Washington, D.C. – The 116th Congress has been slow to implement structural changes that would result in a more open legislative process, according to the Bipartisan Policy Center’s latest Healthy Congress Index (HCI) data, released today. These findings come despite increased openness and robust debate being a key talking point within the new Democratic House majority.
The HCI, first developed in 2015, is a quarterly report that systematically evaluates Congress’s ability to legislate and govern based on key metrics looking at how open the Senate is to debate and amendments, how effectively Congress deliberates and resolves legislative differences between houses, and the number of working days Congress spends in Washington.
The report compares data from current and previous Congresses so that meaningful conclusions can be made about how to best improve the overall functionality of our legislative procedures. This dataset covers the period from the start of the 116th Congress through the end of March 2019.
BPC’s analysis finds that members of the House were unable to offer amendments on most of the bills that came to the floor. Concurrently, 61 percent of the rules were closed and none were open—a practice that has become more typical in recent Congresses.
The Senate also saw an increase in the number cloture votes on legislation when compared to the previous Congress, and a more restrictive amendment process effectively stifling constructive bipartisan debate.

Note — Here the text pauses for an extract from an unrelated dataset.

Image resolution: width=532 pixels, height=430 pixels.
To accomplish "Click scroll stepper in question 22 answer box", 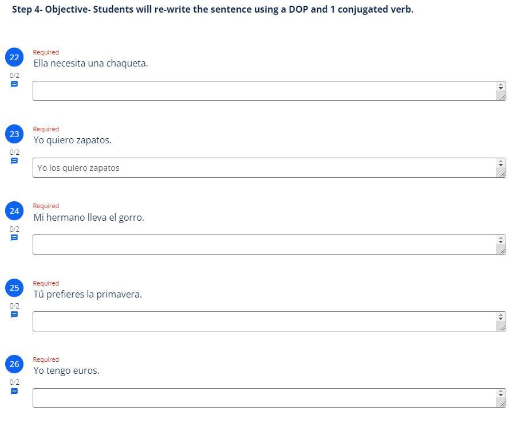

Only 17 amendments have been considered thus far in the Senate, which is a steep decline from the mark in previous congresses. The data also showed an increase in filibuster attempts, resulting in 19 cloture votes—on seven of which cloture was invoked, and on 12 of which where it was not.

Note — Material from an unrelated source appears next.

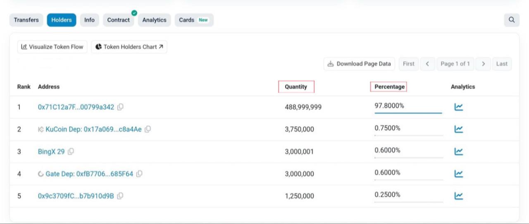The image size is (529, 224).
Task: Go to the previous page arrow
Action: click(427, 64)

“The new congressional leadership promised to make Congress more deliberative and responsive to rank-and-file members, but they continue to hold a tight rein,” said Michael Thorning, associate director of BPC’s Congress Project. “Members of the House and Senate are eager to debate and amend bills, but the opportunities have not been there. An open dialogue, where both parties get to voice their opinions and concerns, is crucial to ensuring our democracy is working fairly and effectively.”

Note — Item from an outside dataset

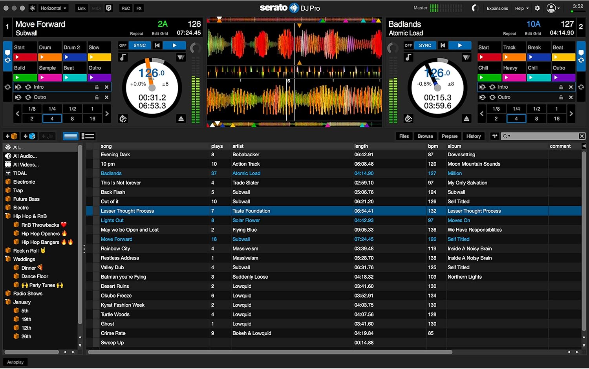
Task: Open the Help dropdown menu
Action: pyautogui.click(x=521, y=8)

Despite this slower start to legislative transparency, both the House and Senate met BPC’s standard of the number of legislative working days spent in Washington. BPC recommends that members of Congress should remain in Washington conducting a five-day workweek for three consecutive weeks, followed by a week in their home districts or states. The House worked 40 days in Washington during the first quarter, just shy of the five-day workweek standard, which is similar to the 41 days spent in Washington by the 115th Congress.
The current Senate worked 44 days, essentially meeting the BPC standard. This was also true of the Senate during the first quarter of the last two congresses, when it clocked 43 and 44 days in Washington respectively.